**THE EXERCISE:**
Report how many lines of the listing below contain the string "agent", treating case as significant. Give only the count.

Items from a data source

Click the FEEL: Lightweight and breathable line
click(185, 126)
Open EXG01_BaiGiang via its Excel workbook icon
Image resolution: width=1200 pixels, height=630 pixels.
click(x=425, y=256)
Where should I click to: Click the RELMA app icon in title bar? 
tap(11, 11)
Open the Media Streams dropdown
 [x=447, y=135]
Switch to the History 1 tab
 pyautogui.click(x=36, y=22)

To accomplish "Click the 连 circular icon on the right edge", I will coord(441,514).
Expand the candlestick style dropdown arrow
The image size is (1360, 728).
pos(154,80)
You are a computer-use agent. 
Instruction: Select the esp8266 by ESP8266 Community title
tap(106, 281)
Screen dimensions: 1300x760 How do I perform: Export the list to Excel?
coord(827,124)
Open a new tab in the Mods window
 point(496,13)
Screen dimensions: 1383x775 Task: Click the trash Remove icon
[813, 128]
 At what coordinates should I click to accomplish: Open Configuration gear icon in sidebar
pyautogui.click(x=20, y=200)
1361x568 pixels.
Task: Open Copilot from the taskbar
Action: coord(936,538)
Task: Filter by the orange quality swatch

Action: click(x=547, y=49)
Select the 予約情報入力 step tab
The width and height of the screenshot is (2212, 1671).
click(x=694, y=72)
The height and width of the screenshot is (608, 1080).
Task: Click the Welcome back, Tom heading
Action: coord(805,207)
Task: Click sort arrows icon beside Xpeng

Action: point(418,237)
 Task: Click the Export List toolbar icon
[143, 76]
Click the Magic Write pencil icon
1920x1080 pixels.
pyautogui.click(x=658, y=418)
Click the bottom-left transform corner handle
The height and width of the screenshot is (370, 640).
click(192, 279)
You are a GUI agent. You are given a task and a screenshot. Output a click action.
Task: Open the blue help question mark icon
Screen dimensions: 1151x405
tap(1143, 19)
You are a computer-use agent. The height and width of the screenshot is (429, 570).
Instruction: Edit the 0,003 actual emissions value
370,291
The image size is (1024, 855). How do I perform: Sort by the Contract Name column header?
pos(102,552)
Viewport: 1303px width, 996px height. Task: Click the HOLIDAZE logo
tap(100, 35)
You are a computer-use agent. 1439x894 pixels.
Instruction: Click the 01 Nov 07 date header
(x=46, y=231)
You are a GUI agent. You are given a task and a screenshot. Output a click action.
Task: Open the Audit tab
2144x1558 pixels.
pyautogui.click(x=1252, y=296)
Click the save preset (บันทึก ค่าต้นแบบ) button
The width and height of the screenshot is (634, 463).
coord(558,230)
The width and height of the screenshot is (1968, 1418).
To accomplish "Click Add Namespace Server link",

**THE RESPONSE:**
5